On Mon, Aug 28, 2017 at 11:23:12AM -0400, Yury Selivanov wrote:
> On Mon, Aug 28, 2017 at 7:19 AM, Stefan Krah <ste...@bytereef.org> wrote:
> > Okay, so if I understand this correctly we actually will not have dynamic
> > scoping for regular functions:  bar() has returned, so the new context
> > would not be found on the stack with proper dynamic scoping.
> 
> Correct. Although I would avoid associating PEP 550 with dynamic
> scoping entirely, as we never intended to implement it.

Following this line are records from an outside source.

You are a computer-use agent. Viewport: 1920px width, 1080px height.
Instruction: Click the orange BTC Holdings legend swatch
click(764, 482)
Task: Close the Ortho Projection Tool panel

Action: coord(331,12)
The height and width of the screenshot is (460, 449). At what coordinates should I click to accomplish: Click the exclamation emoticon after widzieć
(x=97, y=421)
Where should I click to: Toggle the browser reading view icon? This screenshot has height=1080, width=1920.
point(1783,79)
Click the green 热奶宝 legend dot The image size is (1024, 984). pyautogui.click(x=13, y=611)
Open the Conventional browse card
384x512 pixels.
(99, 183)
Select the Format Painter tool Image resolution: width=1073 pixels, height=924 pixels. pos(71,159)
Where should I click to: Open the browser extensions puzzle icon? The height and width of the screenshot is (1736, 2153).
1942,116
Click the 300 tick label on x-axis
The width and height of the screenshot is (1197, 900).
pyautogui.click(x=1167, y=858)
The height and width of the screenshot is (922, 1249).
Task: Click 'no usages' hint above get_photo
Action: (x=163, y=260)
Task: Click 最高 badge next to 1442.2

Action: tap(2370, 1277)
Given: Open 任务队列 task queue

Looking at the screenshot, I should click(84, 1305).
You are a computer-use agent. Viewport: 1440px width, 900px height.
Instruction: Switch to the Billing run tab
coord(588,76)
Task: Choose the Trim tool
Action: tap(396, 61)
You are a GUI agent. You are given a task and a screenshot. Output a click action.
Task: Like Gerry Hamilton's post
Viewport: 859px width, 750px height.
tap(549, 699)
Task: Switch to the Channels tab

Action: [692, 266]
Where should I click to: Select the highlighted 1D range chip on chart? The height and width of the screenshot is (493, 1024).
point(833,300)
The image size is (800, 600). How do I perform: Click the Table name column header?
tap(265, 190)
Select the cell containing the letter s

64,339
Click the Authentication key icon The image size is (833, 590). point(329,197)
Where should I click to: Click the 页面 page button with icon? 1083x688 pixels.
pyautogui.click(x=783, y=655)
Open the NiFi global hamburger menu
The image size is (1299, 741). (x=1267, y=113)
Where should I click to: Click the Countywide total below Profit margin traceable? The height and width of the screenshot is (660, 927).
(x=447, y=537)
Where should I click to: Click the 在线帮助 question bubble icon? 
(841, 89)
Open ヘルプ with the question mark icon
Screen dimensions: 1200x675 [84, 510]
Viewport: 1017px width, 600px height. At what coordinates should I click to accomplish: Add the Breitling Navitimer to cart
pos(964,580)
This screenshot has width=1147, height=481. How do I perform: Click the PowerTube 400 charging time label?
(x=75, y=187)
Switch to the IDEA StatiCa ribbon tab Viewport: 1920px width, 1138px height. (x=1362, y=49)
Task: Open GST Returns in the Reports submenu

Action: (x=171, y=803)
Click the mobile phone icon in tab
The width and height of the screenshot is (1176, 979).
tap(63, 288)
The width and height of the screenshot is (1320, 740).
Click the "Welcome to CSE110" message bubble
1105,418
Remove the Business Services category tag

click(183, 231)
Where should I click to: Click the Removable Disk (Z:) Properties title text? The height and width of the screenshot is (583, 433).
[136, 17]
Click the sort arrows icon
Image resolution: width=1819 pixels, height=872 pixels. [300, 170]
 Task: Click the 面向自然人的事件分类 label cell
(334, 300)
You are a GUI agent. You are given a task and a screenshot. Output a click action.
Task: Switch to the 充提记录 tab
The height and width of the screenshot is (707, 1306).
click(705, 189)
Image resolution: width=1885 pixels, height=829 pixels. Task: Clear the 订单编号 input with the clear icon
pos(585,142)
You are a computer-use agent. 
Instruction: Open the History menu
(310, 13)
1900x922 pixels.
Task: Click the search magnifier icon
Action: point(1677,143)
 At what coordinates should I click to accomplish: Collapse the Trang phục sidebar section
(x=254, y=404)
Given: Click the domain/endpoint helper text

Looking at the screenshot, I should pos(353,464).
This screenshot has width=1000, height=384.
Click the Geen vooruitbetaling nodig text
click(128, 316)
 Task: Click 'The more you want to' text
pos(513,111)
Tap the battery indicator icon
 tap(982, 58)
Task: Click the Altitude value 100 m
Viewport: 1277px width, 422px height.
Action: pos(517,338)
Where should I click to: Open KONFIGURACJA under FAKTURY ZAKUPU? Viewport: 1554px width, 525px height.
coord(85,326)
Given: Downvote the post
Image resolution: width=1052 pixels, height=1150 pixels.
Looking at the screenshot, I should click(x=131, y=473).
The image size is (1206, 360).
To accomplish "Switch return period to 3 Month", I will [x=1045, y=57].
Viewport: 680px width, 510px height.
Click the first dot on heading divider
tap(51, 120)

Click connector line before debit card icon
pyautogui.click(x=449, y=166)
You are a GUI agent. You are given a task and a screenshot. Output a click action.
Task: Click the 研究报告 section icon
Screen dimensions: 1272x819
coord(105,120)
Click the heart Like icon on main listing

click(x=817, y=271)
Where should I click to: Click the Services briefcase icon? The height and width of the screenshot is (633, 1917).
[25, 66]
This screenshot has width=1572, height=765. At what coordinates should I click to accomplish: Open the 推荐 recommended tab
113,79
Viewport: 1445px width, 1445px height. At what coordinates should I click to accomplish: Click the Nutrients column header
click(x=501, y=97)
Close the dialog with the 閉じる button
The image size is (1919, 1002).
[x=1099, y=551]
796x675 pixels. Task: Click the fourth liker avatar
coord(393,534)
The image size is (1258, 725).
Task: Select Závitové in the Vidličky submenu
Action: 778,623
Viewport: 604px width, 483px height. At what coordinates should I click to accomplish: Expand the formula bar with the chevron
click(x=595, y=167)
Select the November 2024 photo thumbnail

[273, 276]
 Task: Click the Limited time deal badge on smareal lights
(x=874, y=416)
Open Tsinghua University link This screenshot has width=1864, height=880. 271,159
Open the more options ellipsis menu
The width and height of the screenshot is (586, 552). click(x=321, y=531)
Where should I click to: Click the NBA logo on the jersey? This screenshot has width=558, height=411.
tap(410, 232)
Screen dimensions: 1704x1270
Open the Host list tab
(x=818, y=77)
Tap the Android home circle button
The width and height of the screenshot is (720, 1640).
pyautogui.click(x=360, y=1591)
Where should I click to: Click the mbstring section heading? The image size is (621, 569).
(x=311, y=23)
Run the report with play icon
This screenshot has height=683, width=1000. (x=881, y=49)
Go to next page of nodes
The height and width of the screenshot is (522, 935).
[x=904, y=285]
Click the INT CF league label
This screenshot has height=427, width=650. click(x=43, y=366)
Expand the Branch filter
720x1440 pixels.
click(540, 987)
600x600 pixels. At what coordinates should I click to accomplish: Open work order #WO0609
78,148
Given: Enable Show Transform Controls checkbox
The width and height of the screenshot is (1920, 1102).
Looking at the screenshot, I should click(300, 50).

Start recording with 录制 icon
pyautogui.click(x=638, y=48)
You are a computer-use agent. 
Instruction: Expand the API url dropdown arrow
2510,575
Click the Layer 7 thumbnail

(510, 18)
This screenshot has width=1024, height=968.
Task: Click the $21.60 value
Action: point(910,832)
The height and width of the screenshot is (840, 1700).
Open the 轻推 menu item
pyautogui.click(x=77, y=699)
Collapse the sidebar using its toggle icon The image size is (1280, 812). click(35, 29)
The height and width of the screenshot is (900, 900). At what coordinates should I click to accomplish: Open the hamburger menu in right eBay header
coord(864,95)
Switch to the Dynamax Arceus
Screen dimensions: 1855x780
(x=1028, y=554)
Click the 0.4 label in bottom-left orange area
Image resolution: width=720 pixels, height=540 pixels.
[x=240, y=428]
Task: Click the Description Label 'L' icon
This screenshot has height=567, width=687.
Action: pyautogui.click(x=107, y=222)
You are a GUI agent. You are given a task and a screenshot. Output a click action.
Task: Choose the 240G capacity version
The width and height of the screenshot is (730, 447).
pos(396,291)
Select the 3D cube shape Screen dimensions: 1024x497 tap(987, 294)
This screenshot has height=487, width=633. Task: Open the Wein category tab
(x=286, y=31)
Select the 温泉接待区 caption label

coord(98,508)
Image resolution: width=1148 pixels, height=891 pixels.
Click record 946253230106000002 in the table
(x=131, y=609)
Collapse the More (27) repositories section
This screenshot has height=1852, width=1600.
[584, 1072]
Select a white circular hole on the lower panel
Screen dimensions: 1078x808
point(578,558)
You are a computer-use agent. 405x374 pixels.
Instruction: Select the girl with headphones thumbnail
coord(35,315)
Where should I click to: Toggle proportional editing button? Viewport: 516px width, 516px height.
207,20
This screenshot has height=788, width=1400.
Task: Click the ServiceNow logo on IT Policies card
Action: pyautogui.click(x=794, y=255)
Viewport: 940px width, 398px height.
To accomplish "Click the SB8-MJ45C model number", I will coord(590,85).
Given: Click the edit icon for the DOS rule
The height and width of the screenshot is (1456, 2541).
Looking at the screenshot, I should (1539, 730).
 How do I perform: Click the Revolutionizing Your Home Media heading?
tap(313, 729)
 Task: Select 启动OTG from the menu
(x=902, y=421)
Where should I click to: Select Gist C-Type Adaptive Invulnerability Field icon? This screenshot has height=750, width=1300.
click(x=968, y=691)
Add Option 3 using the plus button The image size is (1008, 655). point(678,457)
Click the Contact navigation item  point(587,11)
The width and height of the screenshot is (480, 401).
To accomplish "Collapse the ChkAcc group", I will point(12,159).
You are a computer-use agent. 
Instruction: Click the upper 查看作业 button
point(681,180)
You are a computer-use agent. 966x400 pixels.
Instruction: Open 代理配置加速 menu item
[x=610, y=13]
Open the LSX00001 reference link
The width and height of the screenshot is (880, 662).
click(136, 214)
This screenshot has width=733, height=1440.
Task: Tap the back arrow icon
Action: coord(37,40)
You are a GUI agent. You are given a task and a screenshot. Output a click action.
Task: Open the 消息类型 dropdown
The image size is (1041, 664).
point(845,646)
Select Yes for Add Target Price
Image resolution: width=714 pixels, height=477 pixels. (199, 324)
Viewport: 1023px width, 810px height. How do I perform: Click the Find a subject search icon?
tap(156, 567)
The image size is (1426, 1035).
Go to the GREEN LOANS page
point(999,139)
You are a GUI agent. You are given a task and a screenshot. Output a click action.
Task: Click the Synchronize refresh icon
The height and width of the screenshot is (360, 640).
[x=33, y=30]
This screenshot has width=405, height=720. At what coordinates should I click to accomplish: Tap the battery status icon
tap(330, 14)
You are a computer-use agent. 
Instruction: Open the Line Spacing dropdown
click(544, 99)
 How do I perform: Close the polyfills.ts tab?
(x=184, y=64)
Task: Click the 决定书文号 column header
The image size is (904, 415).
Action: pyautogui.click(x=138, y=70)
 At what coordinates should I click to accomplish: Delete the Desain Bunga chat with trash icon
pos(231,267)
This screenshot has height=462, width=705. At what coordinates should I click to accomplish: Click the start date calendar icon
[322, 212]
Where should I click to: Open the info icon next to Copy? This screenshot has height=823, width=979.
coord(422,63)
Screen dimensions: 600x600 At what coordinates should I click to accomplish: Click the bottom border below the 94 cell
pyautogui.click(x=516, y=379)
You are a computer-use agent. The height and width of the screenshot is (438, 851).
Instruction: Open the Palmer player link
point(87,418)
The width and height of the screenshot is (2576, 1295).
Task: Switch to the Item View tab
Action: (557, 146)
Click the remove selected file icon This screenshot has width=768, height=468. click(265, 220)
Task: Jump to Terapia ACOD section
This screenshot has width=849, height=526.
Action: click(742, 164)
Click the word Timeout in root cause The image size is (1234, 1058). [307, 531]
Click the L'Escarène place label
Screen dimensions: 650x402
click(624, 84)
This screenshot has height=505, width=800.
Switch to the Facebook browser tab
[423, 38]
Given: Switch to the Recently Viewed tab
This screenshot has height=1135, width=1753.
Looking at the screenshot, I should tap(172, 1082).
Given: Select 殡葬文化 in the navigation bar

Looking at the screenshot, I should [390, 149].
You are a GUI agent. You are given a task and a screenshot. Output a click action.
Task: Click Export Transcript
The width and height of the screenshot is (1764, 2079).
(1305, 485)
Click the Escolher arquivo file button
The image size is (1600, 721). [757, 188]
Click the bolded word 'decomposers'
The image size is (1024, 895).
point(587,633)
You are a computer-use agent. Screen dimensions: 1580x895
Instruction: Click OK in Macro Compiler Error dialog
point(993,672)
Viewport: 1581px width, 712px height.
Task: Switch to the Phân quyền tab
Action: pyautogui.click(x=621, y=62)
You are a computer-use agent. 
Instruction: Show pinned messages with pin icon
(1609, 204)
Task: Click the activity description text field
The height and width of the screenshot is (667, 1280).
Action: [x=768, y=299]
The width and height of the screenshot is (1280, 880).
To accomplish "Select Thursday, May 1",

Good, I agree it does not make sense.


> [..]
> > What about this?
> >
> > async def bar():
> >     setcontext(Context(prec=1))
> >     for i in range(10):
> >         await asyncio.sleep(1)
> >         yield i
> >
> > async def foo():
> >     async for i in bar():
> >         # ctx.prec=1?
> >         print(Decimal(100) / 3)
> >
> >
> >
> > I'm searching for some abstract model to reason about the scopes.
> 
> Whatever is set in coroutines, generators, and async generators does
> not leak out.  In the above example, "prec=1" will only be set inside
> "bar()", and "foo()" will not see that.  (Same will happen for a
> regular function and a generator).

But the state "leaks in" as per your previous example: 

    async def bar():
        # use decimal with context=ctx

    async def foo():
         decimal.setcontext(ctx)
         await bar()


IMHO it shouldn't with coroutine-local-storage (let's call it CLS). So,
as I see it, there's still some mixture between dynamic scoping and CLS
because it this example bar() is allowed to search the stack.